More generally: how does Microsoft handle structured exceptions
if the fault occurs when malloc is in the middle of updating its
data structures?  Of course, this can only happen if you've
corrupted the free space arena somehow (or there is a bug in
malloc), but isn't that one of the most common causes of a
segment violation?

James.. I am not sure if you asked a rhetorical question but this
article might help:
http://www.microsoft.com/msj/0197/exception/exception.aspx

It goes into the very depths of SEH under Windows.
 
P

Peter

More generally, implementable or not, structured exceptions
aren't reliable.  There are special cases (e.g. plug-ins for
non-critical applications) where they represent an acceptable
risk, especially since with the Microsoft compiler, each plug-in
(DLL) has its own heap, but I certainly wouldn't use them in
anything critical.


I'm not following. I posted here some scenarious, in which structured
exception handling would be fully reliable:
* writing into memory created via memory mapped io of sparse files
* doing long floating point calculations
 
I

Ian Collins

Peter said:
I'm not following. I posted here some scenarious, in which structured
exception handling would be fully reliable:
* writing into memory created via memory mapped io of sparse files
* doing long floating point calculations

Would they? In both of these cases, the compiler would have to assume
an exception may be thrown, even if the operation happened from a
function with a no throw qualifier.

So you would end up with a call to unexpected rather than aborting at
the point of the error. A debugging nightmare.
 
N

Noah Roberts

Yes. E.g. "signals" is spelled fully differently than "exceptions".
What is your point?

I see that you'd rather be an idiot than respond to reason with reason.
I've seen a lot of stupid replies here, but this one has to be in the
top 10.

What exception would you suggest for the SIGTERM signal? SIGINT?
SIGUSR1?

Where, exactly, would you suggest a developer attempt to "catch" these
exceptions??
This would involve an if-statement which results in additional machine
instructions.

Oh no!
The CPU is anyway checking for invalid memory access.

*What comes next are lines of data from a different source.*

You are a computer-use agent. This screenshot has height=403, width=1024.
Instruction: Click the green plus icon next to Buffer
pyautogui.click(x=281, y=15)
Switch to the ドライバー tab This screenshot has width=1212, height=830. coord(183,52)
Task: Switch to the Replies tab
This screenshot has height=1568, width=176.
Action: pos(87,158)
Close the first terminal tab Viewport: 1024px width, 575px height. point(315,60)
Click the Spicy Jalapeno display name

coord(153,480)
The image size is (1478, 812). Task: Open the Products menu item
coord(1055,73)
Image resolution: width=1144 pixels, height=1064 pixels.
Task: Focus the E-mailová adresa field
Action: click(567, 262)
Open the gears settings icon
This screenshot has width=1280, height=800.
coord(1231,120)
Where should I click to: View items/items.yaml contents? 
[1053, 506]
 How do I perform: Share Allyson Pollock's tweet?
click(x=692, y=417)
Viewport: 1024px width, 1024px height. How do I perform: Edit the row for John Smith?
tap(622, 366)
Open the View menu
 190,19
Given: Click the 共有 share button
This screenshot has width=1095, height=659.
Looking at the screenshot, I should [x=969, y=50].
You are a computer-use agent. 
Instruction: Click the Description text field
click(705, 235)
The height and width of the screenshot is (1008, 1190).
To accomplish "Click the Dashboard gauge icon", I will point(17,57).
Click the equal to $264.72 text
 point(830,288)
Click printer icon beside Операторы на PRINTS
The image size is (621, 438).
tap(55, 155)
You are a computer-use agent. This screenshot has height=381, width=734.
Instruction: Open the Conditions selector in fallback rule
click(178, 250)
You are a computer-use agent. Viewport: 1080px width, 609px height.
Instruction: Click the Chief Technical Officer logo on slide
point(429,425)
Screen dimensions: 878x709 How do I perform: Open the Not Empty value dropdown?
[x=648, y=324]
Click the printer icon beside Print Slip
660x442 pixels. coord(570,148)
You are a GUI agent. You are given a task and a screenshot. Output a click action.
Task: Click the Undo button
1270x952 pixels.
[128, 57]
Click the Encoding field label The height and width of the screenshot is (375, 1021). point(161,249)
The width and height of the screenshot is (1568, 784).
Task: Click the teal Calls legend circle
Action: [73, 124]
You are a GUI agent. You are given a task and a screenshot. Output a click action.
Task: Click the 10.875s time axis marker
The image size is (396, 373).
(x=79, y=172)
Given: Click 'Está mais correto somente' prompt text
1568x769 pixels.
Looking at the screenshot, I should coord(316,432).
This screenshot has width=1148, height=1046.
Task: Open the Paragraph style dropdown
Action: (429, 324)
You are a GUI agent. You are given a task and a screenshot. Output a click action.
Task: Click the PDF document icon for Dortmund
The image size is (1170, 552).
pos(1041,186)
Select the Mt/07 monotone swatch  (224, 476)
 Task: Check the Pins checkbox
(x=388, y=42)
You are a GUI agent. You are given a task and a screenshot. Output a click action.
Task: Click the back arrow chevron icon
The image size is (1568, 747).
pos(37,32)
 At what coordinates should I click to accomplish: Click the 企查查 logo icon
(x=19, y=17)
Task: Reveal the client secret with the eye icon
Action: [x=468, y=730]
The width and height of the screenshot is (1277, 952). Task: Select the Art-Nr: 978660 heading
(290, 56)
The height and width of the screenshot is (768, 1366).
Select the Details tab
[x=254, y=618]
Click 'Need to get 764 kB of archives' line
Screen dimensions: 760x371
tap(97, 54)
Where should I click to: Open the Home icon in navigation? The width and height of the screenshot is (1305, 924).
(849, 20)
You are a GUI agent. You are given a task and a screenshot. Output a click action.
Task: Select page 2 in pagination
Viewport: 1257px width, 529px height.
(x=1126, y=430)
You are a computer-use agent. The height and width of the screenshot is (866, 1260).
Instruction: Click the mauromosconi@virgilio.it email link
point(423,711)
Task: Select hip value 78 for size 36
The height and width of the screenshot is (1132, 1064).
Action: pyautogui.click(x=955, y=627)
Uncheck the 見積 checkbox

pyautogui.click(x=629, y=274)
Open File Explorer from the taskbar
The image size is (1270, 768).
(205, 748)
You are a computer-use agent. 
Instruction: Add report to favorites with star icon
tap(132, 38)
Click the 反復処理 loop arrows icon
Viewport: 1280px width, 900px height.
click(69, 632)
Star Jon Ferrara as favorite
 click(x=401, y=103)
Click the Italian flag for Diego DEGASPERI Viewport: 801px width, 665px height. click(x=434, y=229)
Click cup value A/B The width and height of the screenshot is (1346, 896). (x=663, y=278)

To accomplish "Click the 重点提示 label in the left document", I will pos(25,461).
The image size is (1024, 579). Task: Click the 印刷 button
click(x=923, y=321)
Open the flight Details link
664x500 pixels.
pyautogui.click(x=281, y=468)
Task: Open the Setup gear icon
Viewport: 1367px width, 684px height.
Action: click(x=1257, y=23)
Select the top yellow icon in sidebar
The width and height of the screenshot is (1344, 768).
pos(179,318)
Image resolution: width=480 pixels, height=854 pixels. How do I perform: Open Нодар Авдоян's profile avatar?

Only if you let it. If you check for 0 and refuse to process any
further if you have a 0 pointer...exactly where is the CPU going to
check that the pointer is valid?

Of course, this isn't how it happens. What actually happens is that you
call something on a 0 pointer and then somewhere down the road you may
or may not attempt to access memory you haven't permission to access.
Chances are quite high that you'd prefer to respond a little sooner than
that.
To know exactly which input values are going to result in a NAN or INF
value
is not possible for my code.

Actually, this is almost certainly not true but one might be tempted to
think it is. Take my job for instance. I work on engineering software
that goes through numerous iterations and is deeply recursive. It would
be absolutely impossible to check all the user input and predict whether
I'll divide by 0 for example...in most cases anyway.

Good thing then that I don't do it that way. I validate that the user
has input reasonable data that is:

a) a real number.
b) physically possible (which actually often goes further than necessary
to verify execution will go smoothly)

That is user input validation.

Then, for each calculation function that is written there are
preconditions and postconditions that must be met. For example, static
head is a measure in height in a fluid that equates with pressure with
the following relationship:

h = P / (p * g)

The g value is a constant (in most cases) but P and p are supplied.
Even though I've already verified that the user hasn't entered 0 for a
fluid density, I still check that p is != 0 and toss an exception if it
is (or assert in debug). In fact, I've checked that p is > 0 in user
input validation because a negative density is nonsense...but you can
see doesn't cause problems in the formula and is thus not an
"exception".

Now, before calling the head function I'll actually make sure the input
I'm sending will not cause an exception. Why throw the exception then?
Because I'm not perfect and this is a bug that can be recovered from
without blowing up in the user's face and destroying their data.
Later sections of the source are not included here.